CONSEGNA
Nel brano su Bernardi, quale fotografo viene indicato come suo collaboratore di lunga data nei libri di documentazione fotografica?
───── SEZIONE DEL TESTO
Storico docente alla prestigiosa università di Ca’ Foscari a Venezia, Bernardi ha tenuto cattedra nelle università di Bergamo e Trieste e alla Statale di Milano. Era un intellettuale con una impressionante poliedricità di interessi: molto preparato e con una capacità di tenersi aggiornato che stupiva. Sapeva leggere in prospettiva i segni dei tempi e – quello che ne accresceva l’autorevolezza, la credibilità e il prestigio – possedeva una lettura intelligente di fatti e protagonisti, contemperando bene passato e futuro. Una delle sue principali e riconosciute doti era proprio quella dell’equilibrio, che veniva dalla conoscenza profonda della storia e dalla misura nei giudizi che dava, spesso anticipandone la traiettoria e l’esito. Nel suo ricco bagaglio professionale, spiccava la saldezza morale, che gli veniva anche dalla terra delle sue radici, il Veneto.

Il popolo delle valigie
e l’entrata nella modernità

Come si insegnava ai tempi, prima di parlare del mondo, bisogna conoscere la propria geografia, territoriale, umana e sociale: Bernardi l’aveva poi sostanziata con studi e ricerche sulle correnti migratorie fino alle Americhe, in particolare il Brasile, ma anche l’Australia, oltre che naturalmente l’Europa.
Giustamente nella sua biografia si legge che i suoi principali interessi riguardavano “il rapporto tra persistenza culturale e mutamento sociale nei processi di sviluppo; le relazioni tra locale e globale; l’educazione all’interculturalità”.

Impossibile elencare i titoli dei libri che ha scritto: forse aveva perso il conto egli stesso, data la sua fecondità produttiva; lo stesso va detto per l’estesissimo intreccio di rapporti che ha costruito e ampliato con i principali nomi della cultura in Italia e fuori. Ha scritto numerosi testi che hanno qualificato libri di documentazione fotografica e tra questi è senz’altro da ricordare la sua lunga e proficua – per entrambi – collaborazione con il fotografo Pepi Merisio, anch’egli morto di recente (il 3 febbraio scorso). Tra i titoli di questo interessante sodalizio: “Oro, incenso e mirra” (uscito in Svizzera con il titolo “Mira il tuo popolo”) e “I mestieri di una volta”.
──────────
───── DATI FORNITI
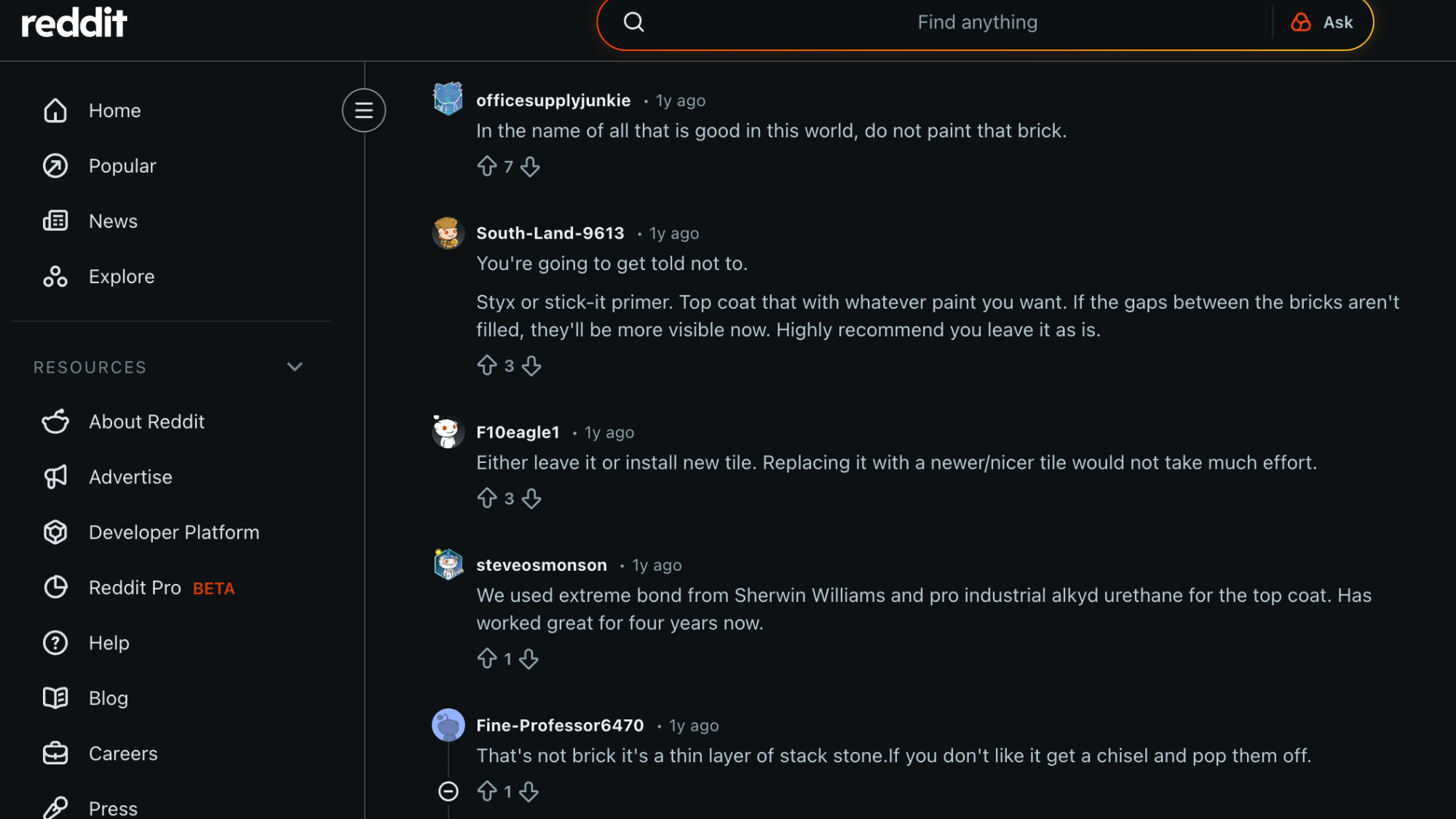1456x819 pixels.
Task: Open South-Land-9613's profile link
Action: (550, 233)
──────────
RISPOSTA COMPLETA
Pepi Merisio.